◆ **WHAT YOU ARE ASKED TO DO**
Copy the listing verbatim from the line containing "Screen dimensions: 520x390" through the line containing "Collapse the version selector chevron", including both of those lines. Omit the pictures.
━━━ SOURCE MATERIAL ━━━
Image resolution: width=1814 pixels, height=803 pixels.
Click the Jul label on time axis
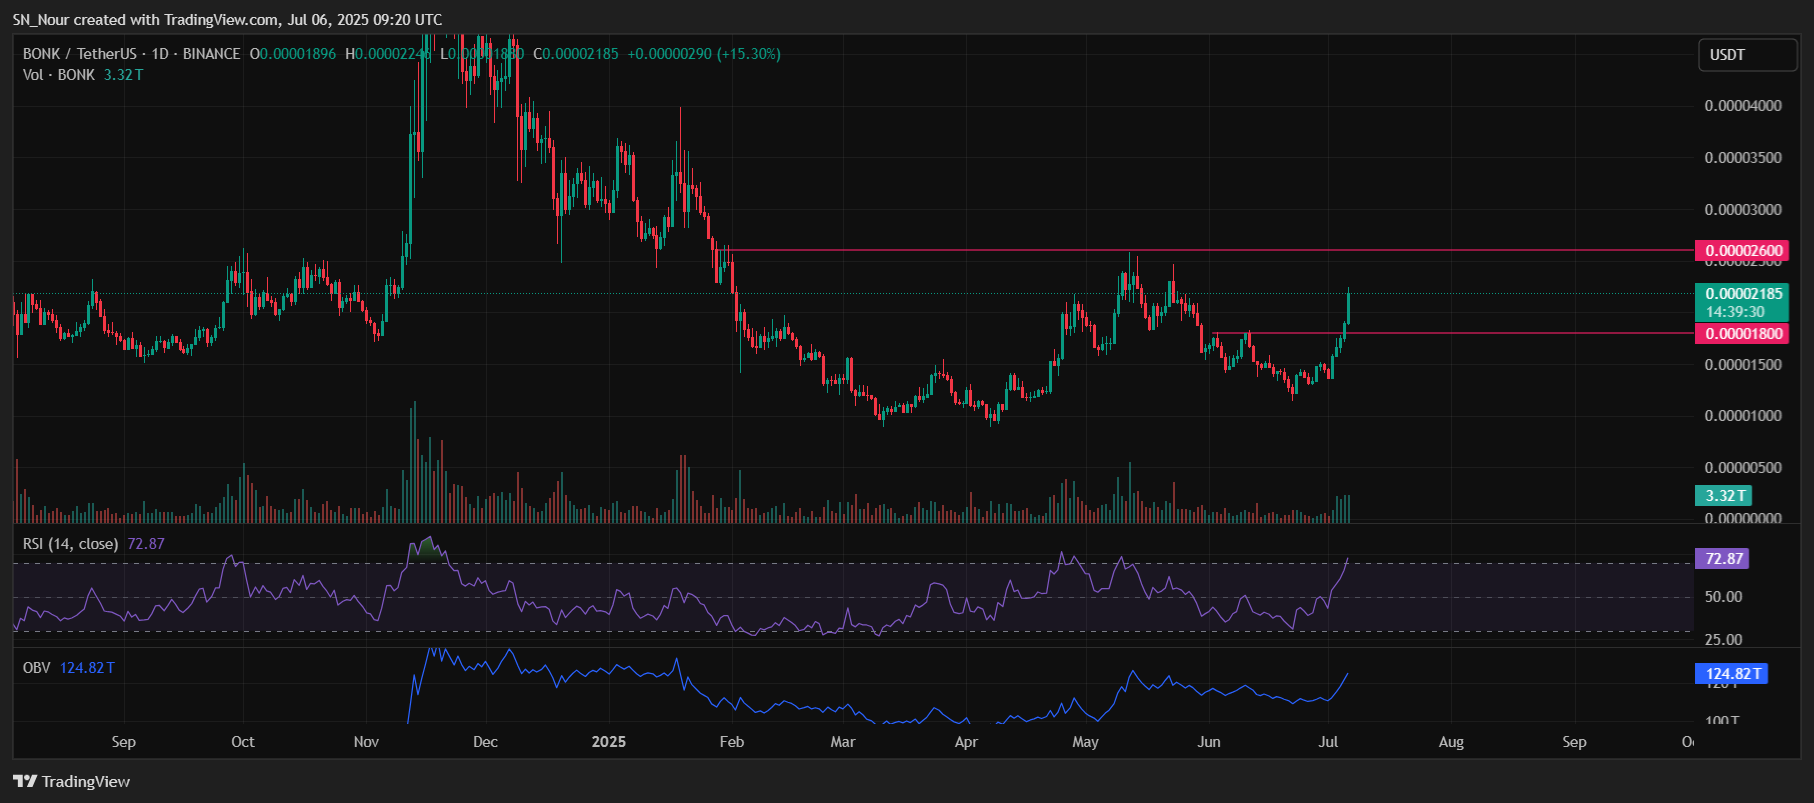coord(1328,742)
━━━
━━━ SOURCE MATERIAL ━━━
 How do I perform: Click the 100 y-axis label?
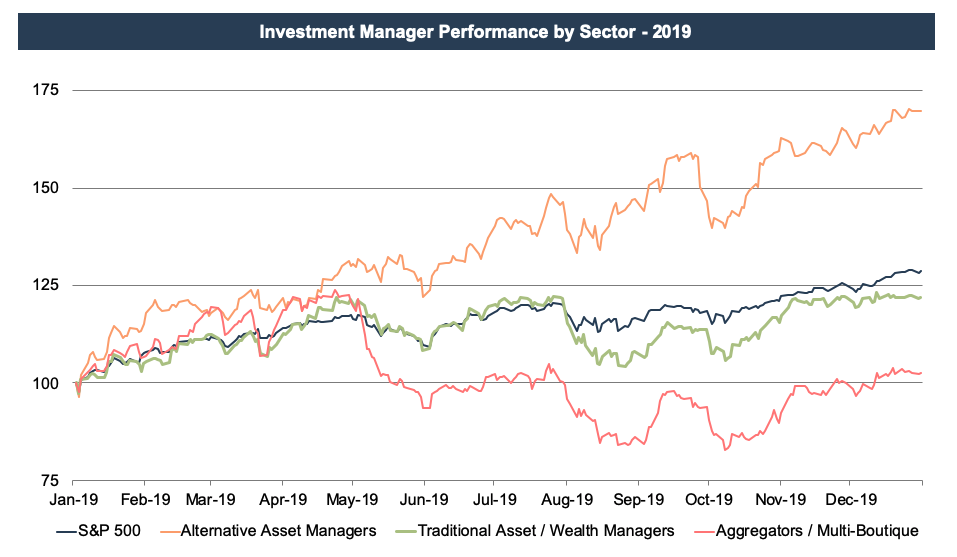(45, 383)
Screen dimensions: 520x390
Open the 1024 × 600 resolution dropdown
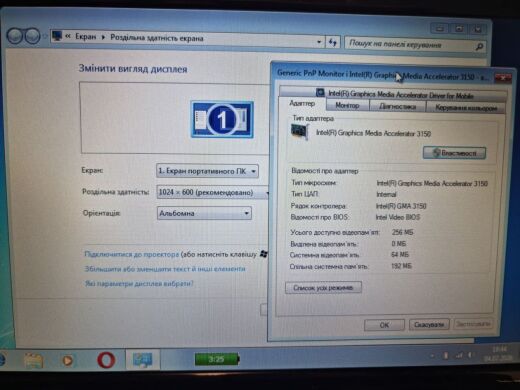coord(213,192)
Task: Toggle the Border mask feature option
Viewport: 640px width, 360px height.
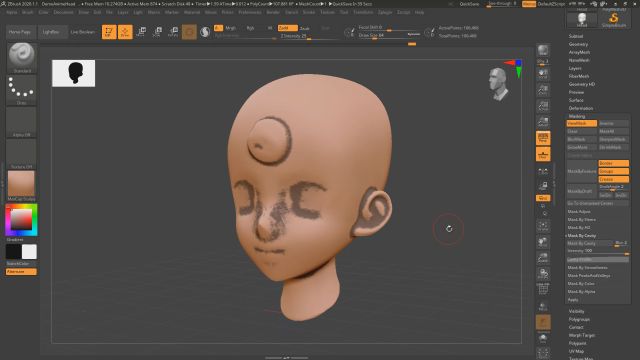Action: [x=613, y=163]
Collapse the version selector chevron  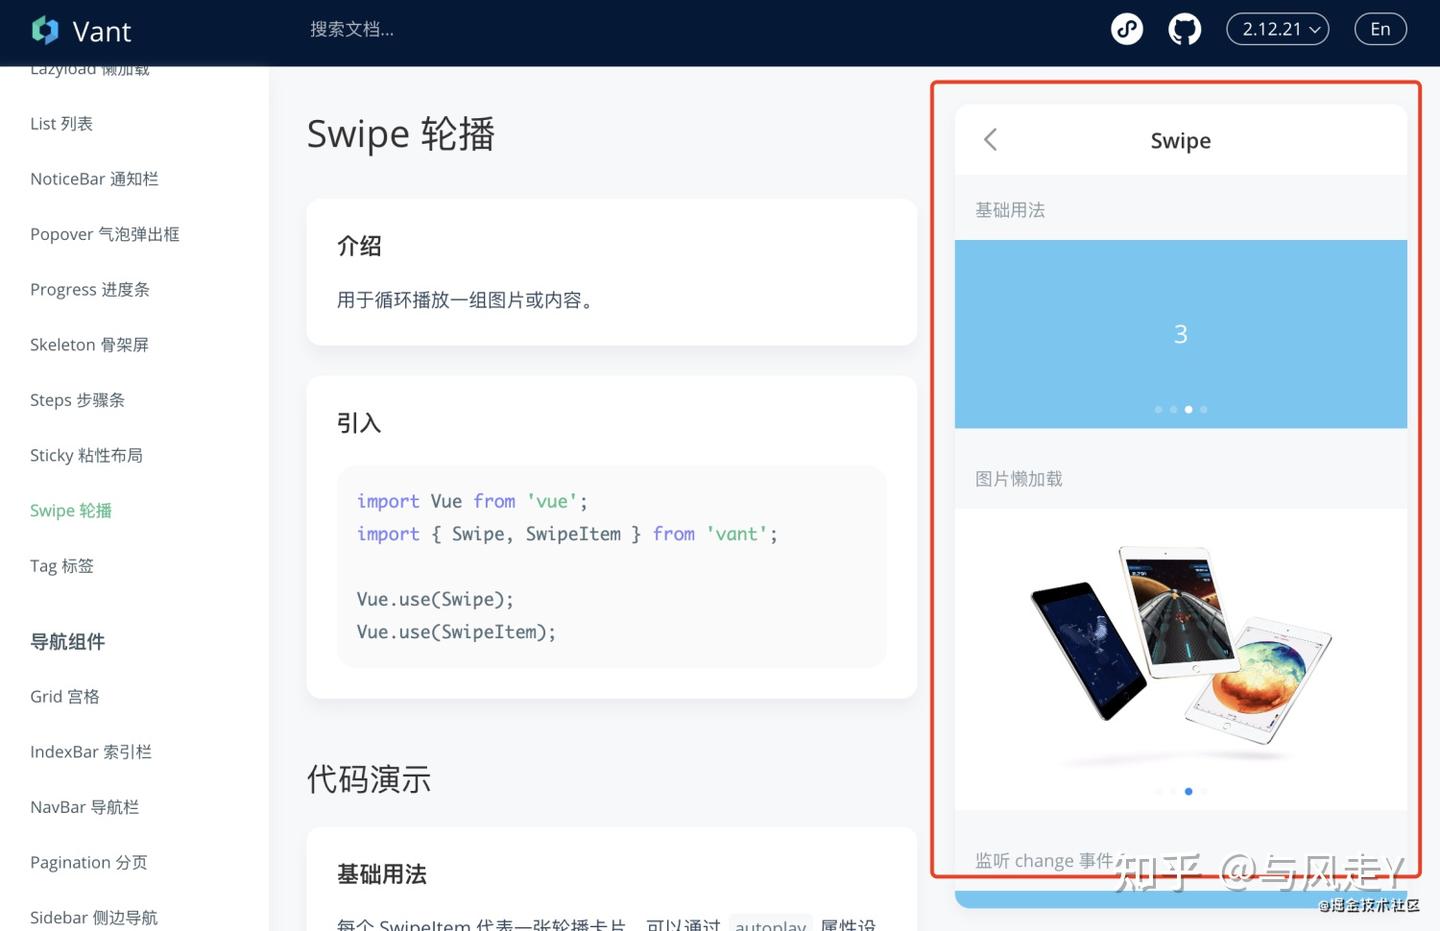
━━━
━━━ SOURCE MATERIAL ━━━
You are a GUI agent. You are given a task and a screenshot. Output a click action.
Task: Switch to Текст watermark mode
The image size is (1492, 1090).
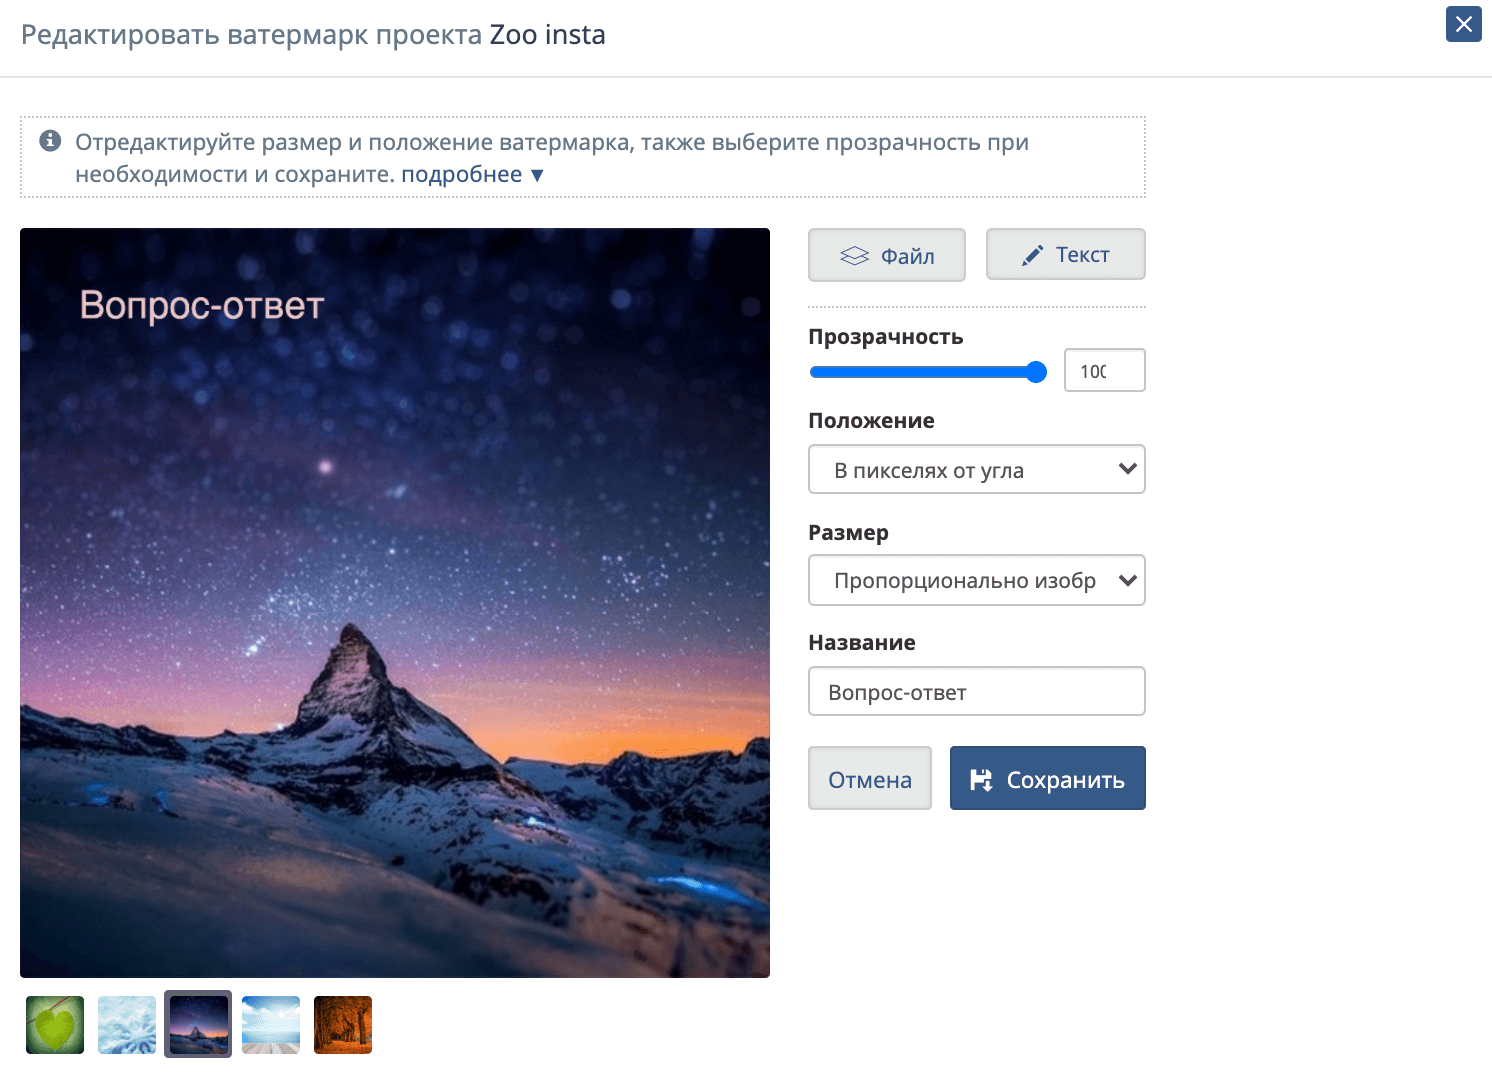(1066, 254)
━━━
◆ **WRITTEN SOLUTION**
Screen dimensions: 520x390
Open the 1024 × 600 resolution dropdown
coord(213,192)
Task: Toggle the Border mask feature option
Viewport: 640px width, 360px height.
Action: [x=613, y=163]
Collapse the version selector chevron  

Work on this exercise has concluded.